Material for this task Block Start
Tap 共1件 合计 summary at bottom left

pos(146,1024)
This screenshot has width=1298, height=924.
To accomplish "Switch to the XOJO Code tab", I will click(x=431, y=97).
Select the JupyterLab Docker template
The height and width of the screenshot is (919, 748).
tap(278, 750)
Material for this task Block End
◆ **To do**
All of the entries are to be set down again without alteration.

◆ **Output**
Tap 共1件 合计 summary at bottom left

pos(146,1024)
This screenshot has width=1298, height=924.
To accomplish "Switch to the XOJO Code tab", I will click(x=431, y=97).
Select the JupyterLab Docker template
The height and width of the screenshot is (919, 748).
tap(278, 750)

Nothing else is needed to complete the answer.